§ TEXTABSCHNITT
# Acer Extensa 5220 Bios Passwort



## medokin (1. August 2009)

Hallo,

Ich bekomme an meinem Notebook das BIOS Passwort leider nicht raus.

Ich habe schon so viele Sachen versucht, bin aber immer gescheitert.

-CMOS Batterie entfernt
-Nach Masterpasswörtern gesucht
-Alle Tools von Hiren's Boot CD 9.9 ausprobiert
-Ich habe es auch nach ein paar Anleitungen kurzgeschlossen!

Aber es hat nicht geklappt. 

Wäre super falls noch jemand eine Lösung im Hinterkopf hätte. 

Lg medokin


----------



## fluessig (5. August 2009)

Hallo medokin,

von welchem Hersteller ist denn das BIOS? 
Ist es das Passwort um ins BIOS zu gelangen oder das Passwort um zu booten?

Grüße
fluessig


----------



## Stonefish (6. August 2009)

Er wird aller Wahrscheinlichkeit nach das BIOS-Passwort meinen, das zwischen ihm und dem Bootvorgang steht. (Sonst klänge er auch nicht so verzweifelt und hätte nicht schon soviel probiert. ^^)

§ ARBEITSAUFTRAG
Welche Boot-CD in welcher Version hat medokin laut dem Textabschnitt ausprobiert?

§ DATENSATZINHALT
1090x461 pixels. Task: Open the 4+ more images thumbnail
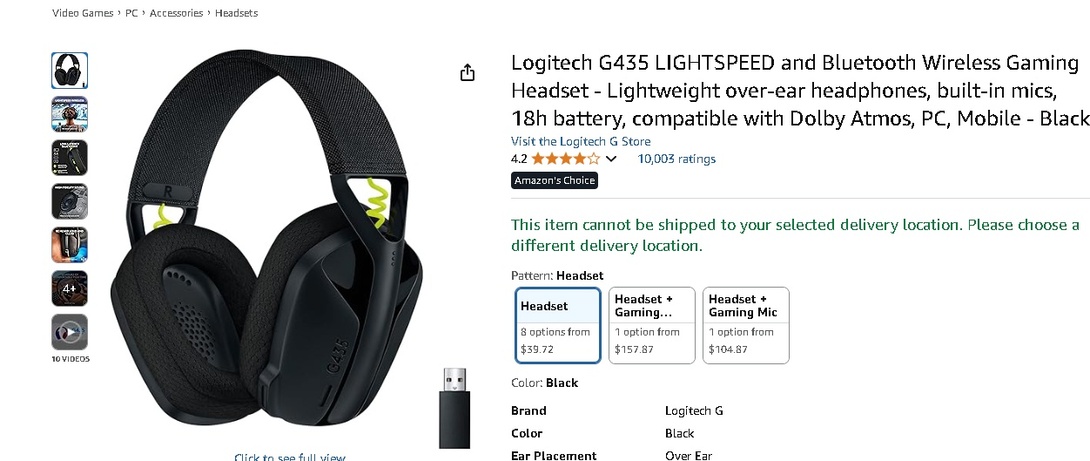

§ SCHRIFTLICHE ANTWORT
Hiren's Boot CD 9.9, deren Tools medokin alle ausprobiert hat.